A Brutal Beginning
by Charles R. Swindoll
Read Acts 5:29–32; 8:1–3
We must not forget that as we study the life of the man they called Paul. We must also brace ourselves for some rather gruesome surprises. The first pen portrait of Paul (whom we first meet as Saul of Tarsus) is both brutal and bloody. If an artist were to render it with brush and oils, not one of us would want it hung framed in our living room. The man looks more like a terrorist than a devout follower of Judaism. To our horror, the blood of the first martyr splattered across Saul’s clothes while he stood nodding in agreement, an accomplice to a vicious crime.
Throughout our lives we’ve naturally adopted a Christianized mental image of the apostle Paul. After all, he’s the one who gave us both letters to the Corinthians. He wrote Romans, the Magna Carta of the Christian life. He penned that liberating letter to the Galatians exhorting them and us to live in the freedom God’s grace provides. And he wrote the Prison Epistles and the Pastoral Letters so full of wisdom, so rich with relevance. Based on all that, you’d think the man loved the Savior from birth. Not even close.
He hated the name of Jesus. So much so, he became a self-avowed, violent aggressor, persecuting and killing Christians in allegiance to the God of heaven. Shocking though it may seem, we must never forget the pit from which he came. The better we understand the darkness of his past, the more we will understand his deep gratitude for grace.
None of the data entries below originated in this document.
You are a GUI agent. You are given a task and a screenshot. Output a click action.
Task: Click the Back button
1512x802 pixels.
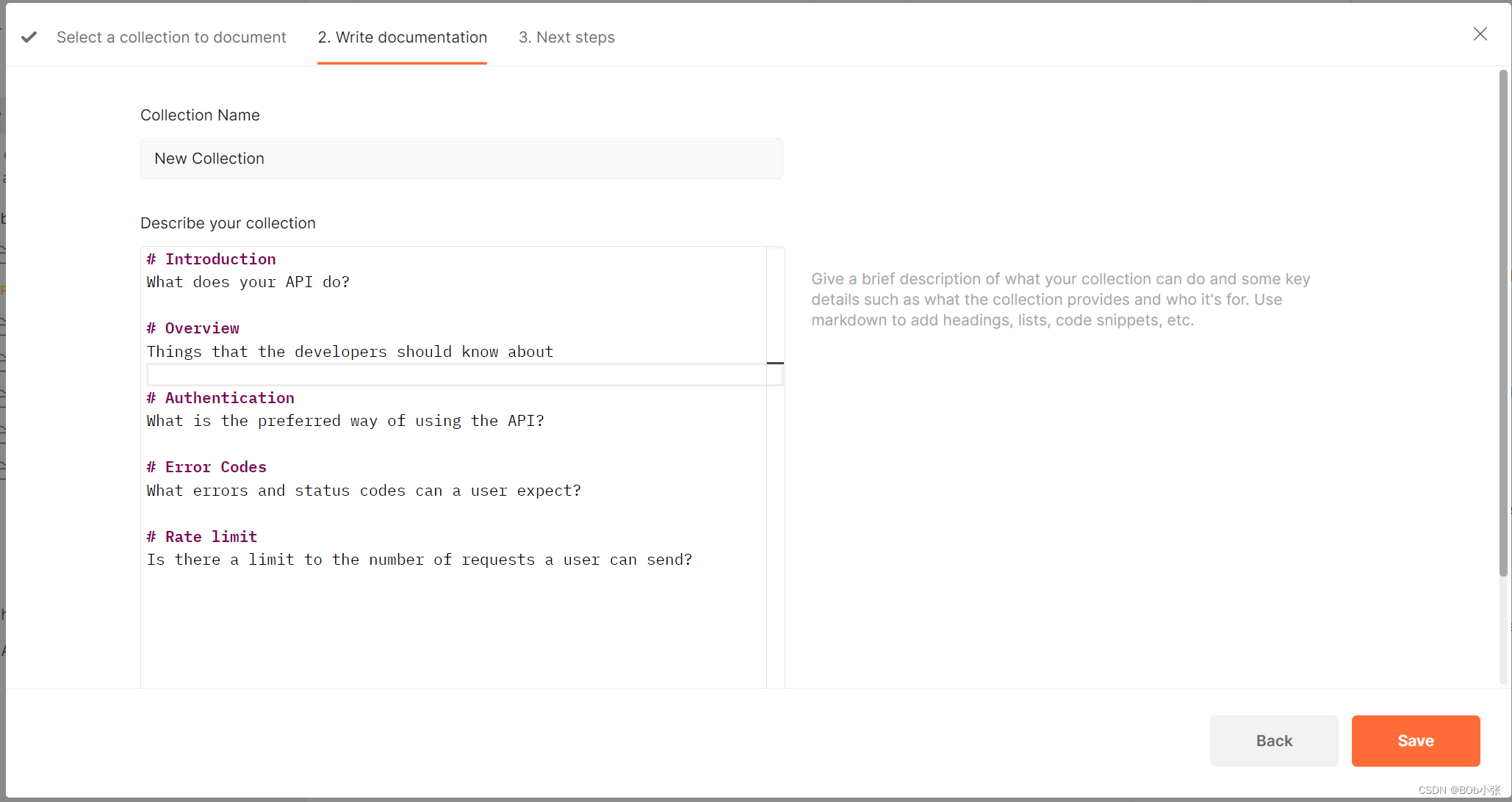[1275, 740]
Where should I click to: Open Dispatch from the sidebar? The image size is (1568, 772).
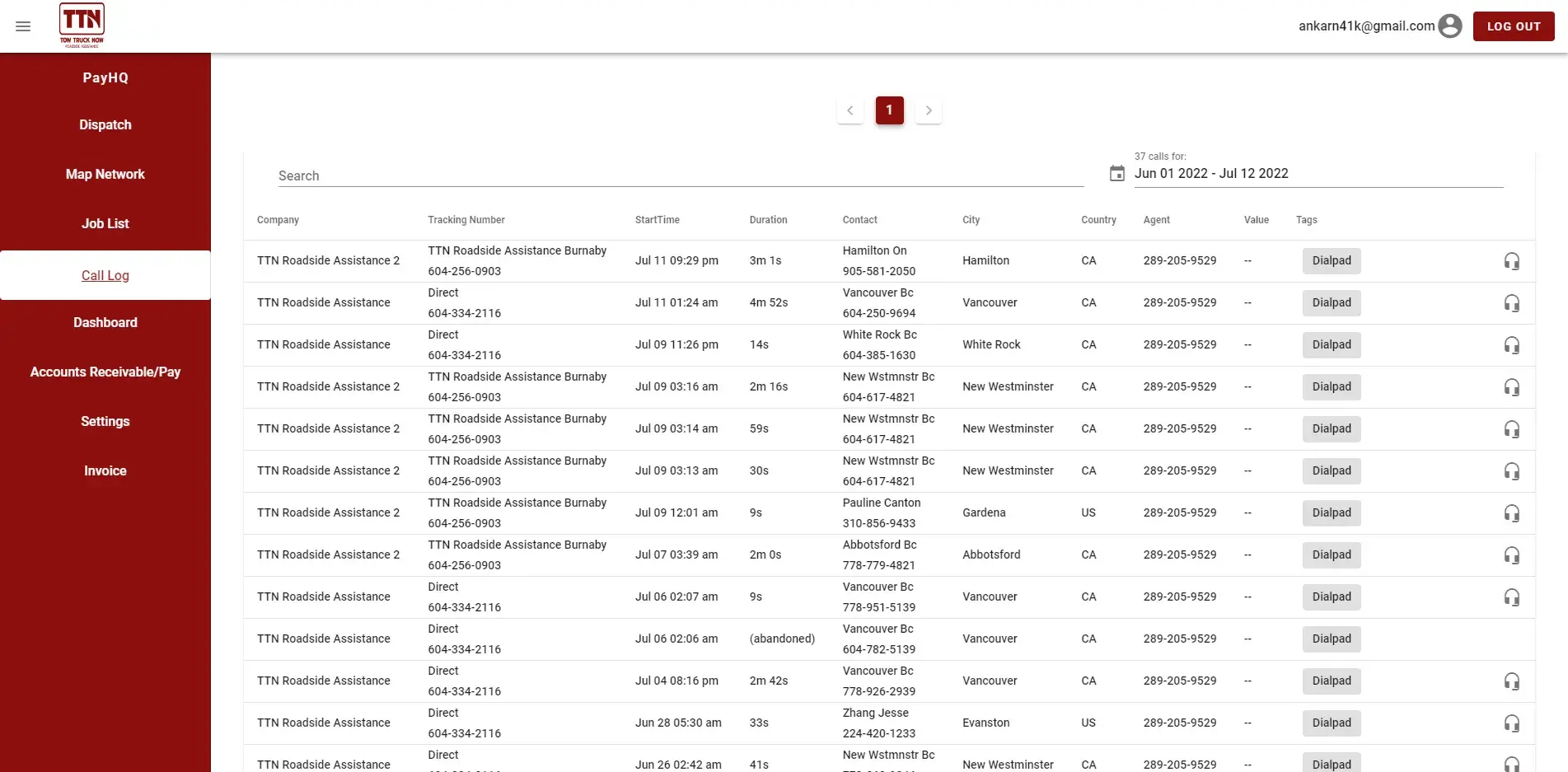click(105, 125)

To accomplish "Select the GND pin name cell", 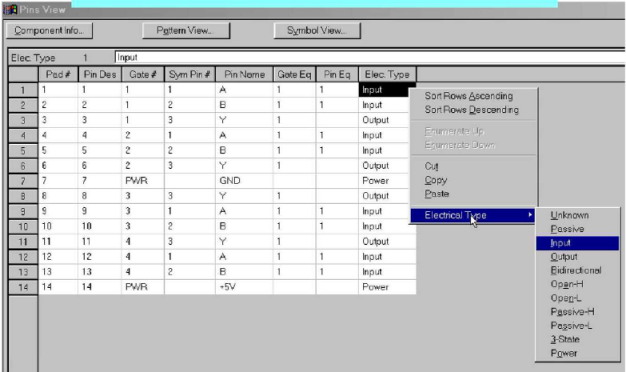I will tap(244, 181).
The first portrait of Paul’s life painted in Holy Scripture is not of a little baby being lovingly cradled in his mother’s arms. Nor does it depict a Jewish lad leaping and bounding with neighborhood buddies through the narrow streets of Tarsus. The original portrait is not even of a brilliant, young law student sitting faithfully at the feet of Gamaliel. Those images would only mislead us into thinking he enjoyed a storybook past. Instead, we first meet him as simply a “young man named Saul,” party to Stephen’s brutal murder, standing “in hearty agreement with putting him to death” (Acts 7:58; 8:1).
That’s the realistic Saul we need to see in order to truly appreciate the glorious truths of the New Testament letters he wrote. No wonder he later came to be known as the “apostle of grace.”